**ТЕКСТ ДЛЯ ЧТЕНИЯ:**
Теперь о теории "ближнего прицела", как и о теории бесконфликтности, вспоминают не иначе как в ироническом контексте, с прибавлением эпитетов "пресловутая" или "так называемая". Тем удивительнее было увидеть недавно недвусмысленную агитацию за ее возрождение. Юрий Котляр выдвинул следующие требования к фантастической литературе:
"Такие произведения должны популяризировать новейшие достижения науки, говорить об открытиях, которые "носятся в воздухе" и скоро станут достоянием человечества". Боясь быть неверно понятым, Ю.
Котляр не поленился и конкретизировать темы, которыми, по его мнению, должна заниматься научная фантастика: "Расскажите о замечательных свойствах нейтрино, верхнем течении Амазонки, об улыбке Нефертити, Крабовидной туманности, сверхпроводимости, проектах Кибальчича, гидропонике, недрах Саянских гор..." Позвольте, но если этими - бесспорно, интереснейшими - темами будет заниматься фантастика, то что останется на долю несчастных популяризаторов науки? Ведь у них отобрана даже гидропоника! Наш известный академик Бруно Понтекорво, написавший не одну великолепную статью "о замечательных свойствах нейтрино", наверно, даже не подозревал, что он, оказывается, занимается фантастикой. Пожалуй, все это ступенькой ниже даже теории "ближнего прицела", она-то хоть разрешала писателю заглянуть в завтрашний день, а здесь его возвращают во вчерашний, к Кибальчичу.
Стороннику "гидропонической фантастики" всякий выход в собственно фантастику (то есть согласно толковому словарю - в область небывалого, пока еще невозможного, невероятного, рожденного воображением), естественно, должен казаться идеализмом или уж прямо мистикой, "тлетворный туман" которой обволакивает многие страницы в произведениях советских писателей, о чем своевременно и сигнализирует Ю. Котляр. Чего хотел автор статьи - отвратить подростков от чтения современной фантастики? Пусть себе перечитывают четыре раза "Человека-амфибию" (Ю. Котляр так и советует), а то ведь в новейших научных теориях, глядишь, можно и запутаться, ведь в них и сами ученые еще толком не разобрались. Как бы чего с подростками не вышло. Не думаю, чтобы журнал "Молодой коммунист" (№ 6, 1964 г.), в котором напечатана наивная и противоречивая статья "Фантастика и подросток", руководствовался подобными соображениями. Появление статьи Ю. Котляра тоже следствие запутанности положения с научной фантастикой, противоречивости требований к ней.
На сходных принципах строится нередко и практическая работа некоторых фантастов. Писатель сочиняет некую научно-техническую гипотезу, а затем придумывает к ней, так сказать, беллетристическое оформление. Характеры, образность, язык - все это уже становится второстепенным, зависимым и, в сущности, мало интересующим автора. В результате произведение превращается в разновидность пресловутого "производственного" романа, в котором, как известно, "гайки" и "болты" (тщательно замаскированные под "дезоксирибонуклеиновые кислоты" и "эффект Доплера") начисто заслоняют людей. А нравственная идея в таких произведениях либо оказывается и вовсе не обязательной, либо она очевидно прямолинейна. Это не означает, конечно, что научная фантастика должна создаваться по тем же самым законам, как и бытовая повесть, что писателю-фантасту противопоказаны пусть даже и очень пространные отступления и специальные объяснения. Но все дело в том, какова же основная цель автора. Будет ли это исследование человеческого характера, поставленного волей воображения писателя в необычные, фантастические обстоятельства, будет ли вытекать из произведения серьезная, "человеческая" идея, или перед нами пустая игра ума, занятная в иных случаях, но в общем-то совершенно бессодержательная?..

**Данные об элементах и положении текста:**
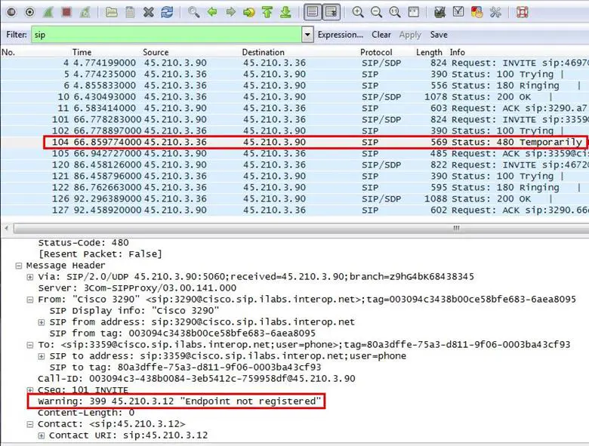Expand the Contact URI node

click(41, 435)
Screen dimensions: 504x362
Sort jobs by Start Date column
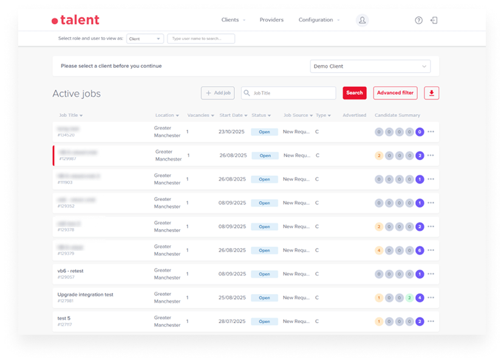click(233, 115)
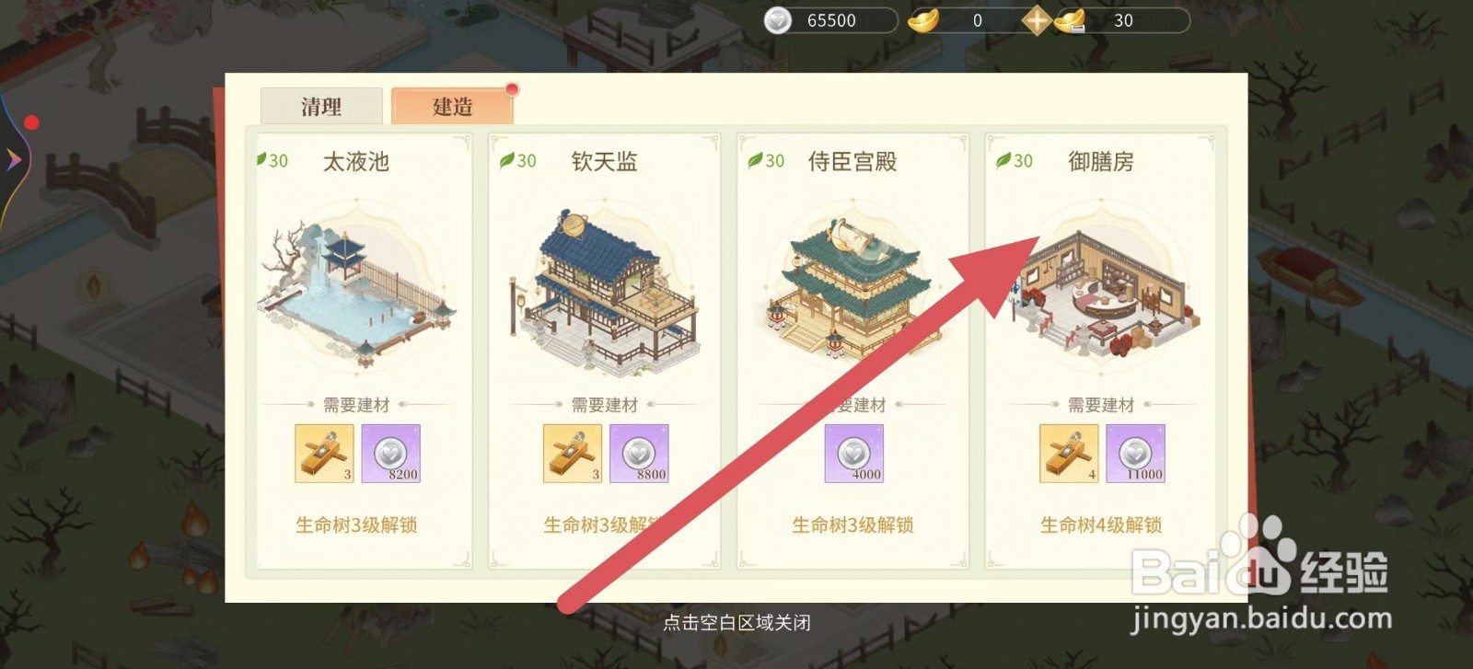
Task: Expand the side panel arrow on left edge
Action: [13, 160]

**ЧТО СДЕЛАТЬ:**
**a.** Перепишите дословно фрагмент записей от строки, содержащей "Screen dimensions: 504x362", до конца записей включительно. Изображения в ответ не включайте.
**b.** Продолжите текст о научной фантастике, начав сразу после его последнего предложения.

**ОТВЕТЫ К ЗАДАНИЯМ:**
**a.**
Screen dimensions: 504x362
Sort jobs by Start Date column
click(233, 115)
Task: Expand the side panel arrow on left edge
Action: [13, 160]

**b.**
Наглядным примером этого, надо сказать, весьма полноводного течения может служить рассказ М. Емцева и Е. Парнова "Не оставляющий следа".
Герой рассказа Джордж, живущий в одиночестве на уютной планетке, занявшись на досуге проблемами стереотелевидения, открывает способ получения в пространстве своей точной копки - псевдо-Джорджа, абсолютно неотличимого на взгляд от настоящего человека. Но это только видимость, мираж, псевдо-Джордж "изготовлен" из искривленного пространства, практически из ничего. Передоверив управление Неощутимкой разумной кибернетической машине, Джордж отделяет свою копию от себя, заставляет ее жить самостоятельной жизнью.
Самосовершенствуясь, псевдо-Джордж, точнее - управляющий им электронный мозг, постепенно набредает на такую мысль: собственно, "оригинал"-то теперь не очень и нужен, вполне можно обойтись без него, да и вообще без остального человечества. Но все кончается благополучно: "мятежники" гибнут (нет, лучше сказать, ломаются, выходят из строя), не успев осуществить своих диктаторских замыслов.
Таково содержание рассказа. Хочу обратить внимание, что для его передачи мне не понадобилось и упоминания о еще двух действующих лицах космонавтах Нибоне и Андрее, которые прилетают навестить Джорджа, встречают Неощутимку и принимают его за настоящего человека, в связи с чем происходит ряд недоразумений.
Пользуясь терминологией М. Емцева и Е. Парнова, их герои - Андрей, Нибон, да и сам Джордж - это "псевдообразы", видимость, за которой пустота. У них чисто служебное назначение, а именно: им отведена роль обычных динамиков, транслирующих отдельные слова и фразы, придуманные авторами для комментирования происходящего. Но как в радиоприемнике или магнитофоне; где замена одной марки громкоговорителя на другую принципиальных изменений в схему аппарата не вносит, так и здесь: героев рассказа можно заменить любыми другими - вместо Джорджа, Андрея и Нибона взять Чарли, Евграфа и Али-Ахмета, дать им другие биографии, превратить их, скажем, в женщин, увеличить их число до пяти или уменьшить до одного. Столь же легко подменить и весь космический антураж. Авторский замысел от этого ничуть не пострадает.